空とボクとの間だけが知る、

神永 遙麦

結人

 7年前までは養護施設で育った。今は実の両親と住んでいる、住んでいた。両親は昨日、離婚届を提出した。今日、お母さんは1人で家を出る。

 バンに荷物を詰め込んでいくお母さんを見ていた。3階の、ボクの部屋の窓から。



 ――これだから庶民の娘は――。

 さっき、お祖母様が言っていた言葉が耳にこびりつく。


 ――玉の輿を狙った女――。

 偶然だと思うけど。


 ――学費のためにバイトせざるを得ないような家庭出身だった――。それが普通じゃないのか?


 ――そこでうちの子を誘惑して……――。

 お母さんをナンパしたのはお父さんだよ。お父さんが言っていた。


 ――おまけに10代で子どもを産むなんて。なんて品性のない――。

 それは擁護できないや。産まれたのボクだし。っていうか子どもの父親はババアの息子だよ。


 ――しかも結婚出来ないと知るや子どもを捨てた――。

 金銭的にも育てられないからね。だいだい何でお父さんが育てなかったんだよ?


 ノック音が響いた。2回ノックだから、お母さんだ。今お祖母様は3階のいないのかな。ササッと終わらせないと。

 ボクはドアを開けた。

 お母さんの手が伸び、ボクの頬を撫でた。お母さんは「ごめんね」と呟いた。

「お義母様、きっと男孫の結人ゆうとは大事にしてくれるから。きっと大丈夫」

「分かってるよ」と、ボクは安心させようとお母さんの手を乱暴に振り払った。「それより結愛ゆなのとこに行けよ」

 お母さんは落ち込んだように目を伏せた。自分の頬を指で掻くと、ボクを抱きしめた。「元気でね、結人」

 ボクは返事しなかった。返事したら声が震える。

 お母さんはボクの手を取り、握手した。

「結愛をお願い。あのおチビちゃんは……」お母さんは顔を苦しげに顰めた。「まだ3歳だから」


 祖母のヒール音が聞こえた。

「分かってるよ」と、ボクは手を乱雑に振り払った。「分かったから、さっさと行けよ」

 ボクはドアを乱暴に閉めた。そのままベッドに飛び込んだ。お祖母様がいれば大目玉だ。
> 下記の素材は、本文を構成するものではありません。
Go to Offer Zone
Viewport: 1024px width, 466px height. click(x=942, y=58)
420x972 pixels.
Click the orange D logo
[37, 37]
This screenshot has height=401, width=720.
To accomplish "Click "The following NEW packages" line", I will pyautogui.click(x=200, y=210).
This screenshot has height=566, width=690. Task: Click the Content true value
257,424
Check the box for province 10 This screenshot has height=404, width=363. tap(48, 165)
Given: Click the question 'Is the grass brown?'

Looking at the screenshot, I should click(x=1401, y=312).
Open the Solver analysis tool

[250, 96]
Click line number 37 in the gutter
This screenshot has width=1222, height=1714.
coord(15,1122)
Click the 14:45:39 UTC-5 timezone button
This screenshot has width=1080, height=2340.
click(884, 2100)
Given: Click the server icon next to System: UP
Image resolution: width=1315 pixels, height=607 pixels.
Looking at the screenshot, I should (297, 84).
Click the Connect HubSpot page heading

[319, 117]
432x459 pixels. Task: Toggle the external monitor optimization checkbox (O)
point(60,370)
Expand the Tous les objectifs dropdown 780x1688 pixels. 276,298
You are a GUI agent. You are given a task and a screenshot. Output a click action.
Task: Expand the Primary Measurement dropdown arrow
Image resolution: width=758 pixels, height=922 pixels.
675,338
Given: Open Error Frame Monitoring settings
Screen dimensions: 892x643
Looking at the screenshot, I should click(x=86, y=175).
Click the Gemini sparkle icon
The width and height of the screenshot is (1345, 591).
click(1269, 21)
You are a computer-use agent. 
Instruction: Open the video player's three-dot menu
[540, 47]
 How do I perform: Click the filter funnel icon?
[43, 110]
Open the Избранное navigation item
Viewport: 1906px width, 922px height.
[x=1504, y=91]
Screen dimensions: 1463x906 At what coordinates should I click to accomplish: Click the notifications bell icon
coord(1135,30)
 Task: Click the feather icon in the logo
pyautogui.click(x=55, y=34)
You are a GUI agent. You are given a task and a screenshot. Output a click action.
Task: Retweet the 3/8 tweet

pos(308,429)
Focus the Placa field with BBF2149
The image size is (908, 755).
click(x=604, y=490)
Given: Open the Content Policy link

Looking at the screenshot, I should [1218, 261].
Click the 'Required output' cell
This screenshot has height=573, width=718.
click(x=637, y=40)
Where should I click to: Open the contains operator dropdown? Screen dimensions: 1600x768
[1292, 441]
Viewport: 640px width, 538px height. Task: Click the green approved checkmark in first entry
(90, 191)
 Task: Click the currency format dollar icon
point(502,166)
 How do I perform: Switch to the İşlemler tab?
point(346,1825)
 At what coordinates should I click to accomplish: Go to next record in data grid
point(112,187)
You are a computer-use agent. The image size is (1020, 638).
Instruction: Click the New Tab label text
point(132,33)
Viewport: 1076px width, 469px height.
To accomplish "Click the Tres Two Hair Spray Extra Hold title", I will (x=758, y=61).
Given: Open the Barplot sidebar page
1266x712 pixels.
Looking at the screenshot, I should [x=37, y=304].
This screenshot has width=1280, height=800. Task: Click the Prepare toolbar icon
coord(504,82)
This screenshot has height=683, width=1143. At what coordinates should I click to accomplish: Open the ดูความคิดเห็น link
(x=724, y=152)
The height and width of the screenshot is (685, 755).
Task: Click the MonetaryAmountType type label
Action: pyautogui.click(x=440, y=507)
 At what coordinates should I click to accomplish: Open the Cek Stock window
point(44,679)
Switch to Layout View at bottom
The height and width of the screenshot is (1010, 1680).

 お母さんはドアの前に立っていたが、やがて立ち去った。バンが発車した。お父さんはどう感じているんだろう?


 ポツポツ雨が振り始めた。どんどん暗くなっていった。カーテンを閉めた後、雷が鳴り始めた。今夜はきっと星は出ない。

 閉めたカーテンの隙間から稲光が漏れている。稲光を星、ということにしてみよう。ボクはそっとカーテンを開きボソボソ願った。

「お母さんが今度こそ幸せになれるように」


 結愛が泣き始めた。雷で目覚めたんだ。あやさないと。